La dirección no es la única razón para admirar una película como El topo. Si ocurre algo remarcable aquí es el festín actoral que se propone, desde el papel principal de Gary Oldman hasta el resto de un reparto lleno de grandes nombres que poco tienen que envidiar a su protagonista. La creación de Oldman es soberbia, pero impacta aún más el hecho de encontrarnos, por fin, ante la oportunidad que se le brinda al actor de desplegar todo su talento. No se trata de que sea éste un papel sobresaliente, se trata de que Gary Oldman siempre lo ha sido.

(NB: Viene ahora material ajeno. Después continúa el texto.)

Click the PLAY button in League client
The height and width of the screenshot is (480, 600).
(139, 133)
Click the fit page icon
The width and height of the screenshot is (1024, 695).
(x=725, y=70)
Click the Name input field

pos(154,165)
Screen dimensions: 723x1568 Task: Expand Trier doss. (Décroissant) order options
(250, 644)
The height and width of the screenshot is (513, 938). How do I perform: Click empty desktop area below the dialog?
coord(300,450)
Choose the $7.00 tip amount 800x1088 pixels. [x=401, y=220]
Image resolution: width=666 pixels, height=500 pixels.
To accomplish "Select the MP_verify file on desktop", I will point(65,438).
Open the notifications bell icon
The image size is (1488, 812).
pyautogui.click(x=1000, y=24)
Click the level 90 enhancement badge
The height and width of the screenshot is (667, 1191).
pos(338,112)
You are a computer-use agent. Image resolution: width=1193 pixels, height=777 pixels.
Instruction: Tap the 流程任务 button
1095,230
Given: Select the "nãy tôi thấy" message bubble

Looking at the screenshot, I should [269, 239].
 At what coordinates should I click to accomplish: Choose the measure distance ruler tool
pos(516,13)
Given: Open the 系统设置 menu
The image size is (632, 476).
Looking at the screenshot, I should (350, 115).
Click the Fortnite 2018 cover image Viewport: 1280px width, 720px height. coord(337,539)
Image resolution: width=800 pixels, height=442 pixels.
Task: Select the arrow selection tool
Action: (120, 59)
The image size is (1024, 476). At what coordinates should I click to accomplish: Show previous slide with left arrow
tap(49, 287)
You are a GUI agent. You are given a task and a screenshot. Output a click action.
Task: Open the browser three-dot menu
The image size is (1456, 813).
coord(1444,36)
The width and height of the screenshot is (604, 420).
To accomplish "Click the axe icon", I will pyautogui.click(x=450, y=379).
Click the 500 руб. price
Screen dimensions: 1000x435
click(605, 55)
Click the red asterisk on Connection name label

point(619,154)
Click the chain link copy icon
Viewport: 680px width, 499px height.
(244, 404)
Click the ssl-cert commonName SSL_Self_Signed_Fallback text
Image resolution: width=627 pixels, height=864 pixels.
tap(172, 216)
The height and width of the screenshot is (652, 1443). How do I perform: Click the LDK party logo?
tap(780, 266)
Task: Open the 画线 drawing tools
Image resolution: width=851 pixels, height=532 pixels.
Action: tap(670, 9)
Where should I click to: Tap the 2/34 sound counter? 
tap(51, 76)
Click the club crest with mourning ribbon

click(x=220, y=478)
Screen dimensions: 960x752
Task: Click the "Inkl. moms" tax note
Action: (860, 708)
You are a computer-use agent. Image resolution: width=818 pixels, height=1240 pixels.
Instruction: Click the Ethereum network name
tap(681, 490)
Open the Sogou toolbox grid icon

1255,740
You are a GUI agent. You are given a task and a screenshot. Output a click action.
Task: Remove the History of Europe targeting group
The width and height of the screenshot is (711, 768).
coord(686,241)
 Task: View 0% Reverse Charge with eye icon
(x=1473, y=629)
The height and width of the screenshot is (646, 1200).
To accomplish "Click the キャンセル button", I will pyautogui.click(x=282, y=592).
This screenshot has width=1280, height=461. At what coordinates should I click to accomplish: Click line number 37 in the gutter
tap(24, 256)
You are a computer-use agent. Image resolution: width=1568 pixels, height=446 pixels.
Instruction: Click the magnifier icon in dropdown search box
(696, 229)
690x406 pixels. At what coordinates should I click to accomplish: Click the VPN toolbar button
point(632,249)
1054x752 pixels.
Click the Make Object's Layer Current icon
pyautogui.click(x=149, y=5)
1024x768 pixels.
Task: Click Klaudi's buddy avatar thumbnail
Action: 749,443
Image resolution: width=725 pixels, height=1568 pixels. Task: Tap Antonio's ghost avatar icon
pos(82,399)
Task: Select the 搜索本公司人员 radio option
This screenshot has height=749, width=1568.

Pero a Tomas Alfredson no le interesa el presente, sino el pasado. O al menos, sólo le interesa el presente en tanto que le ofrece la oportunidad de recoger las resonancias que deja el pasado. Es por ello por lo que los momentos de la película que sí ocurren en el momento presente y de los que sí somos testigos, apenas tienen un atisbo de intensidad, apenas consiguen acercarse a conmovernos de una u otra forma. Son sólo ecos, fantasmas a los que escuchamos como si se tratase de voces en la lejanía.
La sublimación de una cierta filosofía narrativa no acaba conduciendo a la perfección artística, sino a la nada. El realizador no busca una evolución en su manera de contar las cosas, sino de sintetizarlas, de hacerlas cada vez más evidentes, menos funcionales. En esa búsqueda de perfeccionar el estilo acaba perdida su propia identidad. Tal y como ocurre en la historia, lo importante no es descubrir quién no está diciendo la verdad. Lo importante es descubrir que ya nada lleva consigo el valor de la verdad.